The long, warm days of summer are coming to a swift end. Just as quickly, you may have noticed a sudden drop in your flock’s egg production!

Chickens will slow down laying during the fall for two reasons; less sunlight and the molt.

In the world of chickens, less daylight equals less prolactin.

Prolactin exists in most creatures and is a reproductive regulating hormone. Prolactin is responsible for stimulating the ovulation cycle in a hen. No one really knows why, but in our domestic chickens, prolactin levels decrease when days begin to have less than 12 hours of sunlight.

Without a normal ovulation cycle, hens slow, or even cease laying eggs.

Autumn days are over quick, and winter days even faster!

With less daylight to trigger prolactin, hens slow down their laying.

Another reason for egg production slowing can be due to the annual feather molt. Chickens lose their old feathers every year at this time and begin to grow a new set. Molting takes a great deal of energy and protein from the bird. Hens generally will almost stop laying during this time due to the energy demand on their little bodies.

One way to keep egg production up is to add a light to the coop.

There are many options for the backyard flock owner when it comes to lighting. There are even solar options available, with less dangling wires to threaten a coop accidentally igniting.
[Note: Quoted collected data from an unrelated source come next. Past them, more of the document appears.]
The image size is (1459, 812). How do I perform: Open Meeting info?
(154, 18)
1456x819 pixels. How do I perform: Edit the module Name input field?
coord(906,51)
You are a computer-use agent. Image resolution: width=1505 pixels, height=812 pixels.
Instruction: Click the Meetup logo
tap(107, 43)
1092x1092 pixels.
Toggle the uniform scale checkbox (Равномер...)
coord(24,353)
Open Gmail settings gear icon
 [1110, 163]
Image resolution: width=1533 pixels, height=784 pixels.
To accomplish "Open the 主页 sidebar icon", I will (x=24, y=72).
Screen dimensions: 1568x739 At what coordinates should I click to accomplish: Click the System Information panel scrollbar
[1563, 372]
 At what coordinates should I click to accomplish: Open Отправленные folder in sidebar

Multiple light studies have been done in industrial sized laying hen houses. One study was even conducted on different colored lights and the various effects on egg production.

For a small, home flock, adding a light in the coop will keep egg production up in late autumn/winter, after the molt. Try adding extra light for a few hours early in the morning, instead of at night. That way, you ensure the chickens can see their way up to the roost with whatever daylight is naturally left. Keeping a light on at night, then shutting it off can be quite unexpected to your chickens. Leaving them confused and unable to see where to safely hop up onto the roost. For this reason, it is recommended instead to add hours of artificial light in the morning.

Try for at least 12 hours total of light, but not exceeding 16 hours.

(Be aware that having a light for your hens, and then abruptly not using one can confuse their natural hormones and send them into another molt in the dead of winter.)

Just be consistent, and if you sue a light, keep using it for the recommended hours daily until spring arrives.

You can also help your hens lay more in the colder months by supplementing their diet. Cold weather means less green grass and bugs to forage on if you let your birds free range. You can add some extra nutrients by mixing sunflower seeds and whole corn. Most feed stores sell a scratch grain, which is essentially a mix of pelleted chicken feed and multiple grains. Mix this in with your normal pellet or crumble for added nutrition. Of course, keep giving your flock table scraps during the colder months as well!

Experiencing a drop in egg production during cold months can be disappointing. With a little extra help, your hens may still give you a few eggs. Rest assured it isn’t your fault; just a normal part of a chicken’s yearly cycle! Spring will be right around the corner before you know it, and you will be back to having more eggs than you can eat!